This letter is from 2015 but was on the jump drive they sent me.. maybe that was a separate effort to get comments?
Yellow Creek Mountain is a great example. That’s a chapter 70 inventory area close to Fontana Village (the commenter, which is North Carolina’s smallest incorporated town and also a mountain bike resort area). The wilderness groups in the area are currently proposing a project that would authorize backcountry mountain biking in this area, including new trail construction and opening hiking trails to bikes. We do have some wilderness priorities in the same vicinity, but there isn’t any mountain biker opposition to them.
I may have missed something here, but it looked like the survey only included people that had used wilderness areas or had made a trip to the back country. Then the results led one to believe that 90% of “all” residents were for more protections. Is that correct? Obviously people who seek out this type of experience are more likely to be for more of the same, or am I misreading this? The study should have included all residents regardless of whether or not they went for a hike in the last 5 years. IMO.
Not quite. The survey population was people who had visited any public land, from a local city greenway to a state park to a national park to a wilderness area. So, you’re right that it’s not a sample of “all residents,” but it certainly doesn’t focus only on people who seek out “back country” experiences.
The challenge with a study like this is making sure you’ve got at least n=30 for the smallest subdivision of responses–e.g., the number of people who identify as conservative who strongly agree that they would write a letter to their congressperson in support of wilderness protections. Here, it was really important to us to get a statistically reliable sample of wilderness visitors, because we wanted to know what wilderness visitors value about wilderness. If we had wanted to start with a population of “all residents” and then funnel down to wilderness visitors, we would have needed a much bigger total population. That would have been prohibitively expensive.
When you’re talking about the population the study “should have included,” it’s a question of what you want to get out of the data. We wanted to know what likely visitors to national forests in our region think about wilderness, and we wanted to know what wilderness visitors value about wilderness. The study gives us those answers.
In other news, 98.7% of survey participants didn’t understand the difference between wilderness and Wilderness.
Jennifer, that’s an interesting conclusion to draw from a survey taken by people who identify as public land visitors, which conspicuously defined Wilderness in terms of its legal limitations, which asked what political actions they would be willing to take to ensure wilderness protection, and which forced respondents to say which specific Wilderness areas they had visited, if any.
It’s also an interesting conclusion to draw because Wilderness designation is a political choice informed by social values. The character of the areas is objective fact, but whether and how to protect them is a political decision. So a survey that provides data about what people value is useful to inform those social and political processes like planning and designation.
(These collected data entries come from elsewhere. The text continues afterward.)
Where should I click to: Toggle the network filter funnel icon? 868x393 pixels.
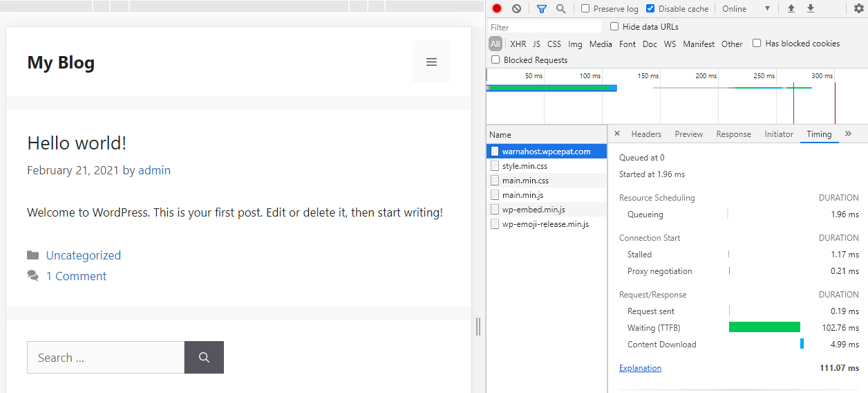pos(542,9)
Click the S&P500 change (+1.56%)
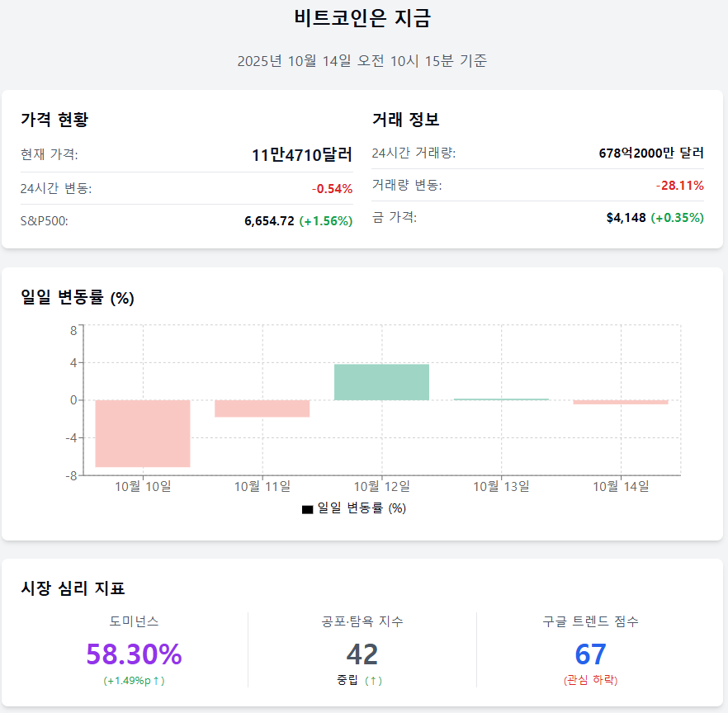This screenshot has height=713, width=728. coord(325,221)
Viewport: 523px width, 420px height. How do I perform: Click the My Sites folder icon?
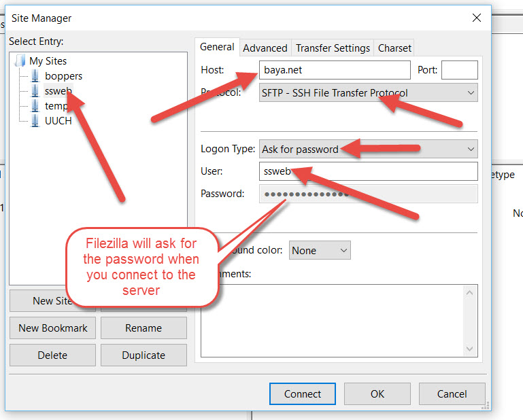tap(20, 61)
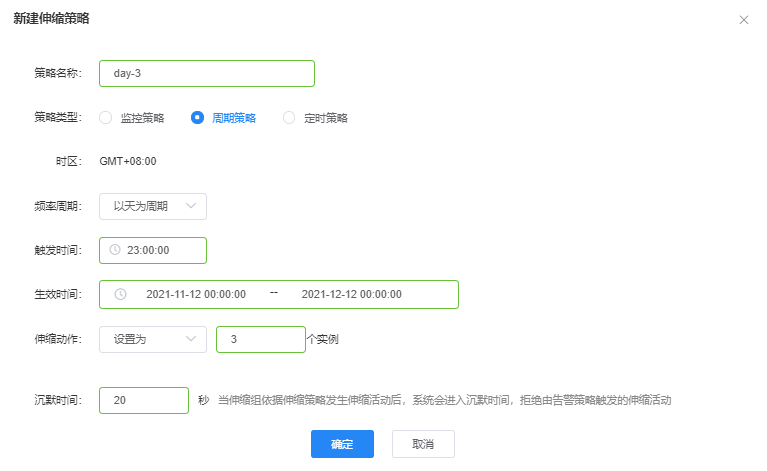767x471 pixels.
Task: Focus the 策略名称 input containing day-3
Action: coord(206,73)
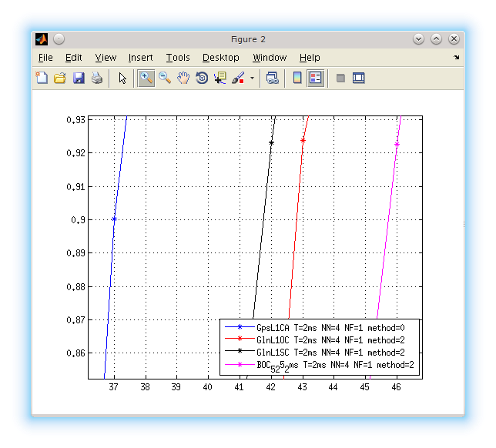Pick the Data Cursor tool

pyautogui.click(x=220, y=78)
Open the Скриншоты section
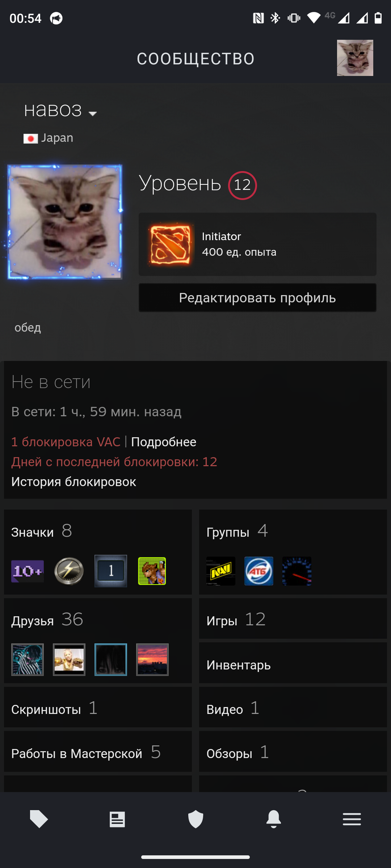Image resolution: width=391 pixels, height=868 pixels. (98, 707)
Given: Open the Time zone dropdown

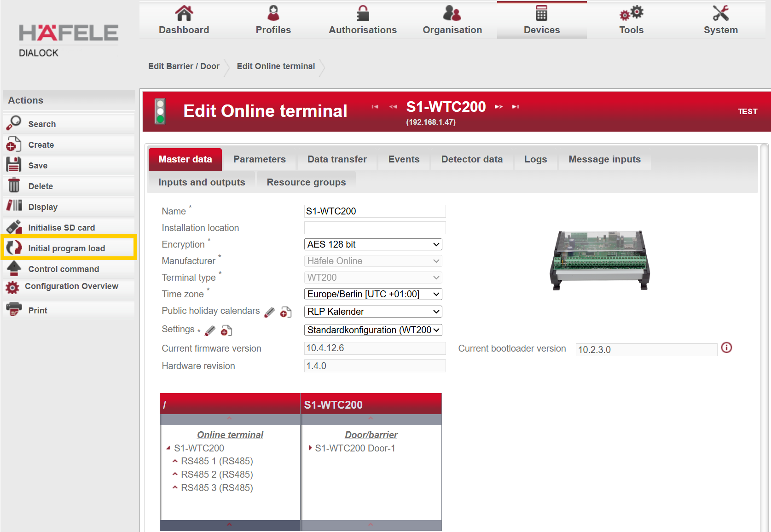Looking at the screenshot, I should (x=373, y=294).
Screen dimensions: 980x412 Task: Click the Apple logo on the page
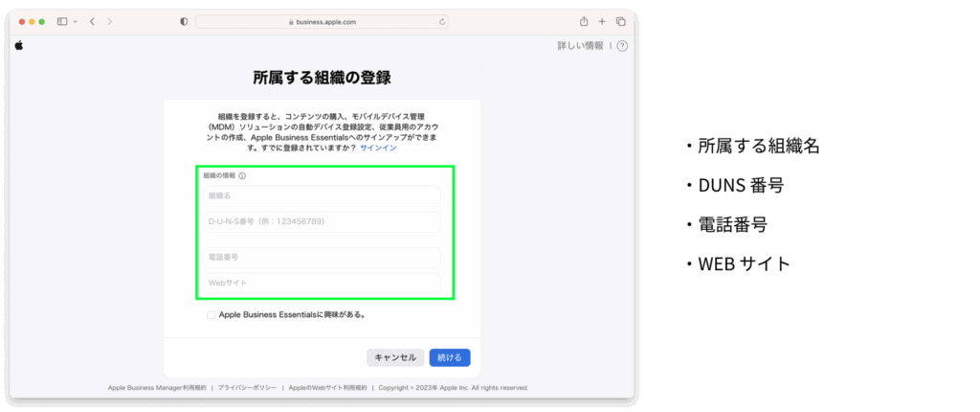(x=18, y=45)
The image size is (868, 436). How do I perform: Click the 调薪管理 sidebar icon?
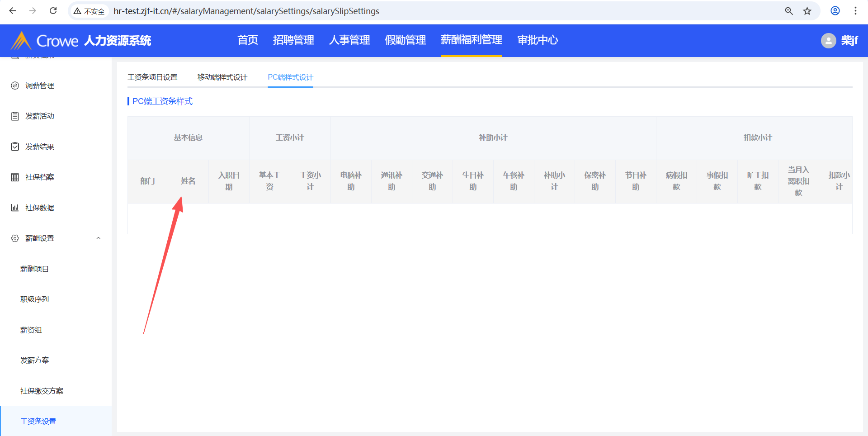click(x=15, y=85)
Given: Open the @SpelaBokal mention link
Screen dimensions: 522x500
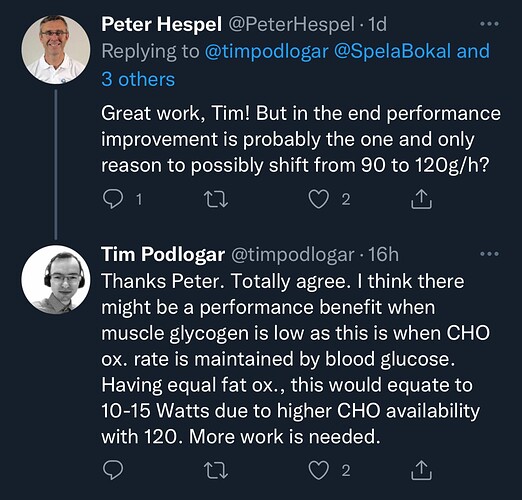Looking at the screenshot, I should click(x=392, y=51).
I’m not sure I would agree that people need to have a Masters degree in wilderness management before they’re qualified to take a survey and say what they care about.
The Wilderness Society, Sierra Club and other capital W Wilderness advocates regularly have to remind people because the average person considers wilderness, Wilderness, forests, and outdoors as the same thing. Sierra Club video: https://youtu.be/LS2GXnOalFc
Seriously, what’s your point Jennifer?
The vast majority of American’s have no idea how health insurance works, or how the GOP Tax Scam bill works (or doesn’t). Plenty of people are confused by lots of things. How about we do a poll on “freedom” and see what the results are, and then drill down deeper to see that one person’s “freedom” means open-carrying an AR-15 to the grocery store, while another person’s “freedom” means being able to live in peace without the threat of gun violence.
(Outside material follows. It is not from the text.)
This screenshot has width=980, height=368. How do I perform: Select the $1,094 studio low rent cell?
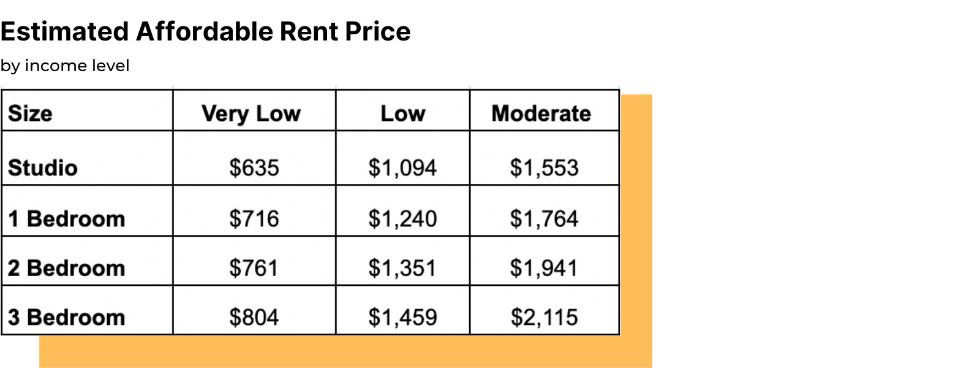tap(402, 167)
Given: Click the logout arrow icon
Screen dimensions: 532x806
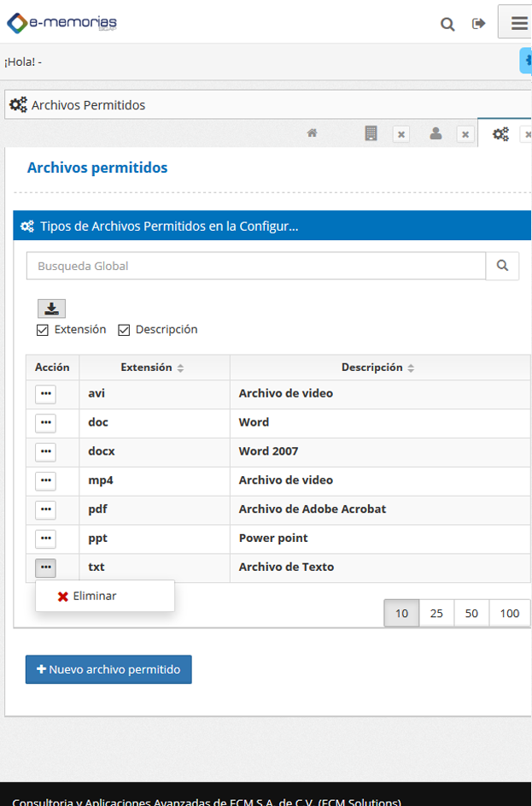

Are you seriously trying to make the point that the people polled in the Wilderness survey thought they were commenting about an RV park with “Wilderness” in the name?
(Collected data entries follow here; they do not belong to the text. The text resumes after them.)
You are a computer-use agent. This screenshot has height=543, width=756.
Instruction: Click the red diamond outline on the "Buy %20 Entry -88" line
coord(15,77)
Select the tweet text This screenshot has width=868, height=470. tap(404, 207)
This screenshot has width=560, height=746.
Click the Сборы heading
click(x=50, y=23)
Matthew, you said it not me.
It appears to be a flawed survey that is possibly designed to generate an outcome the surveyor wanted. Sure it provides some insight, but the people doing the research cannot say with any accuracy that the survey respondents were specifying (e.g.,) Wilderness or wilderness or national forest or anything else that felt like a nice outdoor experience away from cars and noise and asphalt and hordes of people. I see in the 1 infographic that hiking, photography, swimming and camping are the most popular wilderness activities in the south. Are we talking about car camping in the woods or backpacking into federally designated Wilderness? Swimming? Like at a nice lake by a parking lot with bathrooms and a snack bar? Or at a hard to get to swimming hole accessible only by foot or horse?
With that said, I said “it appears to be flawed”… as I cannot see the survey or the report because all links are dead. But perhaps that is on purpose.
“I cannot see the survey or the report because all links are dead. But perhaps that is on purpose.”
Whatever. All the links are clearly visible and are working on my computer.
As was clearly stated at the very top of the post:
A copy of the study is available here.
Furthermore, a link to the press release was in the first sentence this post. The press release also includes a direct link to the 39 page survey.
In the future, please try reading harder before resorting to conspiracy theories, like “all links are dead. But perhaps that is on purpose.”
As I cannot provide a screen capture, here is what I see when I click on the study, as well as “the full report”.
This site can’t be reached
The webpage at https://southernenvironment.sharefile.com/share/view/s26962e1881c4a928 might be temporarily down or it may have moved permanently to a new web address.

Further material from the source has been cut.